For efficiency, I applied the Ray framework.
However, the triplet extraction part for building the graph DB has been stopped for several hours due to a 502 error.
I already put in a code to handle when a 502 error occurs, but I don’t know why it’s been stuck for several hours.
Even if error 502 appears, won’t it be resolved if I wait a few minutes?
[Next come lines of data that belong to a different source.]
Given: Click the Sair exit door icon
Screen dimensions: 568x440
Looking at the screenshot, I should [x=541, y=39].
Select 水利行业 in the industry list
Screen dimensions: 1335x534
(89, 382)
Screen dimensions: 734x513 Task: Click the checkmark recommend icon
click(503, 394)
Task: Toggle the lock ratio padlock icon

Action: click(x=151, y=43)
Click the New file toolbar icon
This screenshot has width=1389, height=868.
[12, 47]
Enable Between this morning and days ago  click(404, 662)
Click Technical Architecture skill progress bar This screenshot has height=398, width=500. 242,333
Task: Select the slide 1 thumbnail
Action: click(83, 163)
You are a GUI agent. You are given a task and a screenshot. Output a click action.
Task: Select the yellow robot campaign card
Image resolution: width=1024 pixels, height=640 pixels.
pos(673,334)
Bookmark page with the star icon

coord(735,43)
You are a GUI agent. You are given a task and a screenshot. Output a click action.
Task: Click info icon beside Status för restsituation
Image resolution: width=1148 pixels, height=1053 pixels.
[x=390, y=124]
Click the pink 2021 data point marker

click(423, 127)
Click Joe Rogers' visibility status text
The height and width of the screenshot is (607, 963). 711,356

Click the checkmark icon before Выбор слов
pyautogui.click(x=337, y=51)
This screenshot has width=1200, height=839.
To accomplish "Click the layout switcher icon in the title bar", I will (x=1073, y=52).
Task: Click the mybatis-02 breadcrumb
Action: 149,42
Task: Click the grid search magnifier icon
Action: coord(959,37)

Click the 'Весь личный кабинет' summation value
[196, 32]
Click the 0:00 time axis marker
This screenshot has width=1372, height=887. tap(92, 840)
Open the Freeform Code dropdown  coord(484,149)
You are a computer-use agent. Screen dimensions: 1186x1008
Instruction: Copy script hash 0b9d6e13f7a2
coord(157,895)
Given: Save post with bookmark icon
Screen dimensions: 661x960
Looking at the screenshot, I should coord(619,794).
The code below is only the triplet extraction part of my code.
@ray.remote
def extract_korean_triplet(text):
import time
api_key = ’ … ’
chat_gpt_url = "… "
print('start extracting triplet...')
SYS_PROMPT = (
" … “
"출력 형식은 용어 쌍 및 그들 간의 관계를 포함하며 다음과 같습니다: \n"
"[\n"
" {\n"
' "node_1": "A concept from extracted ontology", it is noun \n'
' "node_2": "A related concept from extracted ontology", it is noun \n'
' "edge": "Key verb phrase that explains the relationship between node1 and node2 "\n'
" }, {...}\n"
"]"
)
# one or two sentences
input_text = f” … : ’{text}'"
#print(input_text)
messages = [
{"role": "system", "content":SYS_PROMPT},
{"role": "user", "content": input_text}
]
headers = {"Authorization":f"Bearer {api_key}"}
call_data_ = {"model": "gpt-3.5-turbo", "messages": messages}
#requests.post(url, headers=headers, json=call_data_).json()
print(text)
data = requests.post(url, headers=headers, json=call_data_).json()
print('decode', data)
#print('type', type(data))
# type(data) is python dictionary and when 502 error occur, It contain error key
if 'error' in data:
time.sleep(60)
print(text)
data_ = requests.post(url, headers=headers, json=call_data_).json()
return_triplet = data_['choices'][0]['message']['content']
else:
return_triplet = data['choices'][0]['message']['content']
return return_triplet
ray.init()
triplets_list = ray.get([extract_korean_triplet.remote(doc) for doc in test_set])
Thanks!